CNN's Brooke Baldwin tears up reading mother's letter to Parkland victim

CNN’s Brooke Baldwin teared up on Tuesday while reading an emotional letter a mother wrote to her daughter who was killed nearly one year ago during the Parkland, Fla., school shooting. 

Baldwin choked up on-air while reading the letter from Lori Alhadeff, whose 14-year-old daughter Alyssa Alhadeff was one of the 17 people killed inside Marjory Stoneman Douglas High School on Feb. 14, 2018.


“I’m going to try to get through this,” Baldwin said before reading the letter, which Alhadeff published through an online project called Dear World. 

In the letter to her daughter, Alhadeff reminisced about the previous Valentine’s Day and their last interaction before the mass shooting.

The teenager was not looking forward to going to school that day because she wanted a valentine, like so many other 14-year-old girls, her mother wrote.

“High school love is magic. I was 14 once and those butterflies had whirled inside of me too,” Alhadeff wrote. “I wanted that for you.”

Baldwin stopped reading and took a deep breath.

“I want to get through this because these words matter,” the CNN host said.

Alhadeff wrote about surprising her daughter with a gift bag containing a pair of diamond earrings, a chocolate bar and a hair tie.

Their last interaction was in the car as she dropped Alyssa off at school that morning.

The letter details how the family has been coping in the year since the shooting, including her grandmother becoming a school safety activist and by the family getting a new dog named Roxy.

Alhadeff wrote how she has since learned that her daughter once jumped off a bridge by the beach.
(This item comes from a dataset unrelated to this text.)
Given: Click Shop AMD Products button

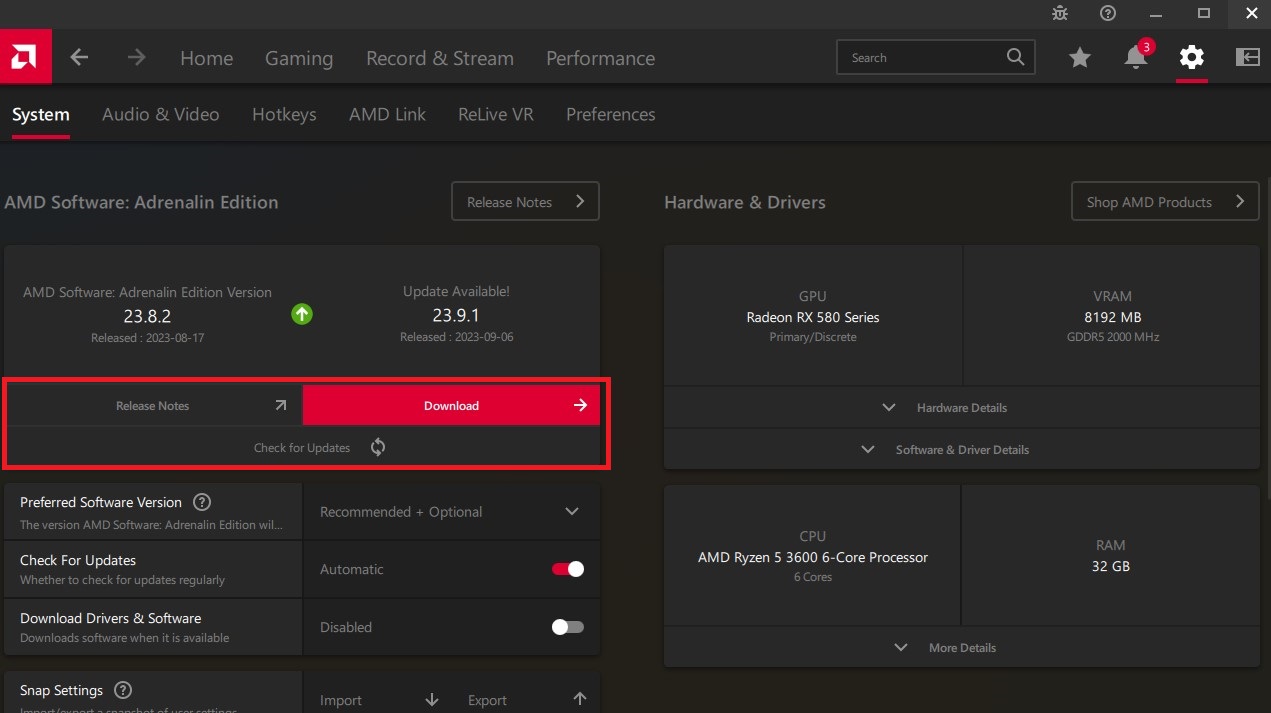Looking at the screenshot, I should [x=1164, y=201].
“Alyssa, you jumped off a bridge?” Baldwin read from the letter. “There are things I do in your memory that I never thought I could or would ever do. See, a mother’s protective instincts don’t leave when we lose the ones we love.”

Baldwin paused and looked away before continuing to read Alhadeff’s letter with tears in her eyes.
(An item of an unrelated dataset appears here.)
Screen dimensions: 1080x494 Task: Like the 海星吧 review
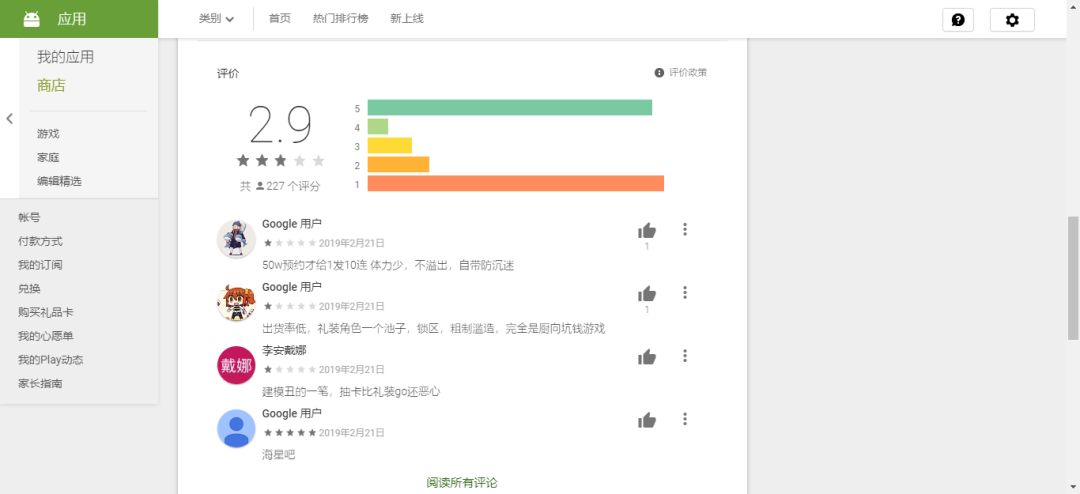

“I talk to other moms who have lost children. We talk about you. We talk about their kids. But when we look into each other’s eyes, we see it. A fire.”

Alhadeff, a former teacher, wrote to her daughter about winning a spot on the Broward County School Board in November. 

She also created Make Schools Safe, an organization dedicated to preventing school shootings.

Alhadeff was in New Jersey last week as Gov. Phil Murphy (D) signed Alyssa’s Law, named after her daughter. 

The law, passed in the Democratic-controlled state legislature with bipartisan support, equips all 2,500 public schools with silent panic alarms to help protect students in case of an active shooter or other emergency situation.

“It’s Valentine’s Day,” she wrote in closing. “As I remember you, grief washes over me. But that grief emboldens me to fight for change. I wish I could take all the bullets for you. It’s been a year since I saw you.”